La vente d'un chiot: une affaire de sentiment!

       « Mais attendu, d'abord, qu'ayant relevé que le chien en cause était un être vivant, unique et irremplaçable, et un animal de compagnie destiné à recevoir l'affection de son maître, sans aucune vocation économique, le tribunal, qui a ainsi fait ressortir l'attachement de Mme Y... pour son chien, en a exactement déduit que son remplacement était impossible, au sens de l'article L. 211-9 du code de la consommation ».

Voilà une affaire qui mérite une mention particulière. En effet, durant le 22 mars 2012, une personne va acheter un animal de compagnie auprès d'une professionnelle. Il s'agissait d'un chiot d'une race particulière : « un chiot de race bichon racé ». Cependant, environ un an et demi après cette vente, le chiot est tombé malade dûe par une infection entraînant de graves troubles de vue. Après plusieurs visites chez différents vétérinaires, il est diagnostiqué que l'origine de cette infection date du 18 avril 2012. L'opération lui permettant de retrouver la vue est estimée à 1200 euros pour chaque œil. Face à tous ces frais engagées, l'acheteuse va se retourner contre la vendeuse. Celle-ci va alors lui proposer le remplacement de l'animal du fait du coût disproportionnel de cette opération par rapport au véritable prix de vente du chiot (il avait été vendu en 2012 au prix de 800 euros).
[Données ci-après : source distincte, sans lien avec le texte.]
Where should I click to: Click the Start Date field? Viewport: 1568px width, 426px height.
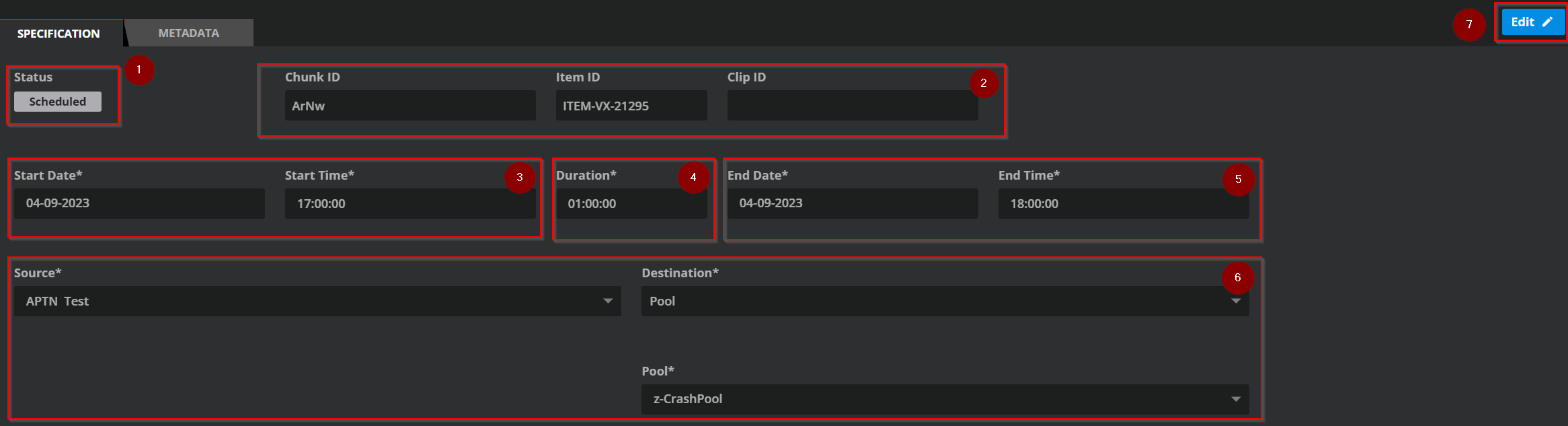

Ne voulant pas de cet arrangement, l'acheteuse va donc engager une procédure judiciaire pour obtenir réparation du défaut de conformité de l'animal et de tous les frais qu'elle a engagé ainsi que de l'indemnisation de son préjudice moral. Même si, en l'espèce, la vente a pour objet un animal, celui-ci est considéré juridiquement comme un bien. Par conséquent, la vente ayant eu lieu entre un professionnel et un consommateur, les dispositions du Code de la consommation pourront s'appliquer notamment les articles L211-1 et suivants dudit code relatif à l'obligation de conformité de livraison du bien prévu au contrat pour le vendeur. Il s'agit donc d'analyser ces dispositions, pour ensuite voir leur application par rapport à la nature particulière du bien vendu en l'espèce, un animal.

Le consommateur est considéré comme une « partie faible » lorsqu'il contracte avec un professionnel. C'est pourquoi un régime spécifique, dérogatoire du droit commun des contrats, a été prévu au sein du Code de la consommation. En particulier, il est consacré pour le vendeur professionnel une obligation légale de conformité dans le livre deuxième dudit code. En effet, l'article L211-4 dispose que : « Le vendeur est tenu de livrer un bien conforme au contrat et répond des défauts de conformité existant lors de la délivrance ». Pour être conforme, le bien doit « être propre à l'usage habituellement attendu d'un bien semblable » conformément à l'article L211-5 ou alors répondre aux caractéristiques et usages spéciaux prévus directement dans le contrat de vente. Ainsi, si aucune description particulière n'est indiquée dans le contrat, il faut analyser la conformité du produit par rapport à tout autre produit semblable et de l'attente que tout consommateur espère en retirer.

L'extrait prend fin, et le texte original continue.